Sunday, May 27, 2012

Censorship By Google Using Hidden Robots Text File Restrictions


There are various methods through which Google censors and manipulates SERPs, news, blogs and other results. Google rely heavily upon the “crawling methodology” to produce results as per its own requirements. Google may create a 503 error or other such error. However, such an error is apparent if you analyse the webmaster tool.

It seems Google has developed another innovative method of censorship of posts that it finds controversial. Google seems to be manipulating the robots text file (robots. txt) to block even those posts and segments that are not, by design, supposed to be blocked.

The worst part is that it is done in a clandestine manner and you cannot do much even if you thoroughly analyse the webmaster tool.  Today I spend an entire day to understand why the post titled “cyber forensics and Indian approach” was censored by Google.
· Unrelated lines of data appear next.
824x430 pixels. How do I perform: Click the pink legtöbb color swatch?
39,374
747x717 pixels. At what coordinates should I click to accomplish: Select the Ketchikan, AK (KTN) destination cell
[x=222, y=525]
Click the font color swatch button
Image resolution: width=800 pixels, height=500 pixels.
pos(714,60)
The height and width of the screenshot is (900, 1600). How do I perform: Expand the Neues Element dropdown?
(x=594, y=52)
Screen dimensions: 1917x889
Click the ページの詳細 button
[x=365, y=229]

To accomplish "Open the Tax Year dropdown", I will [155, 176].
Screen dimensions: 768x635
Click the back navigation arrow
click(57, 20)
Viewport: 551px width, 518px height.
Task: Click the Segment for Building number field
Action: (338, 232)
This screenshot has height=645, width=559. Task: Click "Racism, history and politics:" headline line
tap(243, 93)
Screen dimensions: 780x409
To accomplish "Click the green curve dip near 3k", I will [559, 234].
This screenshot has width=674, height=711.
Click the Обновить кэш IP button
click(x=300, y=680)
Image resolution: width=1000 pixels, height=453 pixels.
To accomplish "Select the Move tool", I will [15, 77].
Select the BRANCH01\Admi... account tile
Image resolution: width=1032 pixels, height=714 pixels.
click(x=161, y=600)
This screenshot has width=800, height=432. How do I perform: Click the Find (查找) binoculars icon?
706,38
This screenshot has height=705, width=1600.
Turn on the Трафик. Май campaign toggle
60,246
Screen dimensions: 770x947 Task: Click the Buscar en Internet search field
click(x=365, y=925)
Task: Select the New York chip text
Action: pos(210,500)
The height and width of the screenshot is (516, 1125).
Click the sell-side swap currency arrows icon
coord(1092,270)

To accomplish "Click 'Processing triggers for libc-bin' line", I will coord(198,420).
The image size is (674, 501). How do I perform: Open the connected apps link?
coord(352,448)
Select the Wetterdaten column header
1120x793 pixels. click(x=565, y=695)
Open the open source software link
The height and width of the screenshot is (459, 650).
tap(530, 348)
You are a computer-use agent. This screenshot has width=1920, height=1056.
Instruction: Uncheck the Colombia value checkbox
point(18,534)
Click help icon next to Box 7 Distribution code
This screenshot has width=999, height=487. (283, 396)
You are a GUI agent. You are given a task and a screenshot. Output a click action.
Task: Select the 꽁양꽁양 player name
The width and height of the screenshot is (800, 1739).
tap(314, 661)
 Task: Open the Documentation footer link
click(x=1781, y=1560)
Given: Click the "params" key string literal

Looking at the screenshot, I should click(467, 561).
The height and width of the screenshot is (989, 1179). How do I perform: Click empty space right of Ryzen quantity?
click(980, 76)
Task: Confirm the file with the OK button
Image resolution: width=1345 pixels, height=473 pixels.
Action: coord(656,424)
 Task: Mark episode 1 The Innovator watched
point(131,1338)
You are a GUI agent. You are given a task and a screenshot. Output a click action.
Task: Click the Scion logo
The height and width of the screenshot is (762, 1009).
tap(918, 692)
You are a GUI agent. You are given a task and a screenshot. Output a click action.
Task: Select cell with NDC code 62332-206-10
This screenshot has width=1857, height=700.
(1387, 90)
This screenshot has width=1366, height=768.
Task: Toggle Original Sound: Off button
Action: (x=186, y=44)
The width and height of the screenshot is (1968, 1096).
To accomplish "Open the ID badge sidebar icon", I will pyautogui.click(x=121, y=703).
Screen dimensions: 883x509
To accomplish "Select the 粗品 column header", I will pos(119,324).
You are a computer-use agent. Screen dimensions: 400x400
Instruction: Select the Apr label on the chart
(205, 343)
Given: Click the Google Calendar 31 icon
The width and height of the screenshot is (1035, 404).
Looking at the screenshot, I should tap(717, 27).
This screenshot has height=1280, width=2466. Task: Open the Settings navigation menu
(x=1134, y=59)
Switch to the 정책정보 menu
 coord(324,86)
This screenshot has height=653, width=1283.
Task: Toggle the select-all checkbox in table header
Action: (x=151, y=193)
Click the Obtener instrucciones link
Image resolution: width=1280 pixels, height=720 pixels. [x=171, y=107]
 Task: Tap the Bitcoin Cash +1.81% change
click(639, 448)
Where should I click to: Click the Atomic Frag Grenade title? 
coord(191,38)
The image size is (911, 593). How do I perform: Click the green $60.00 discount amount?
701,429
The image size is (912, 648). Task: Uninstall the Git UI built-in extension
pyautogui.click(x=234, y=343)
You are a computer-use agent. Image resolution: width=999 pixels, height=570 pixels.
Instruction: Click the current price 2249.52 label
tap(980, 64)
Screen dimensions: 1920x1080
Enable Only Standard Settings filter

I analysed the webmaster tool and found the message telling me that the “health” of the blog titled Cyber Forensics in India is not in good shape. The exact message reads “Severe health issues are found on your site - Check site health”. Upon further analysing the problem, the webmaster tool told that “some important page is blocked by robots.txt”.

I first analysed the message that reads “Is robots.txt blocking important pages?” and it returned the message that reads “The page you are trying to reach does not exist (404)”. I then tried to analyse the important page that has been blocked by the robots.txt file and it gave me this page.

Before proceeding further, let us check the standard robots.txt file of Blogspot blogs. The standard robots.txt file in case of the present blog (and all other Blogspot blogs as it is similar except the blog address) is as follows:

User-agent: Mediapartners-Google
Disallow:

User-agent: *
Disallow: /search
Allow: /

Sitemap:

http://cyberforensicsofindia.blogspot.com/feeds/posts/default?orderby=UPDATED

It is clear that the only thing that has been disallowed by the Blogspot robots.txt file is the /search directory and its sub folders. All other directories and their sub folders are crawlable and accessible to not only Google’s bots but also crawling bots of other search engines as well.

Now when we clicked upon the important page that has been blocked by robots.txt file of our Blog, it took us here. Now this is absurd on at least two counts. Firstly, this is bound to be blocked due to the blocking of search directory so there is nothing unnatural as such. This cannot be termed as a “serious health issue” for the blog.

Secondly, there is no entry or record of the post that has been censored by Google at all. There is no error, either crawling or indexing. There are no malware issues. There are no pages removal issues involved as well.

Clearly, whatever happened to that post happened at the level of Google and Google owes an explanation to us in this regard. We are aware that we are not facing this issue alone and there are tons of examples where these issues have arisen and resolved at Google.

However, we saw no reason for the blocking, filtering, censorship or deindexing of our post. It is time for Google to explain.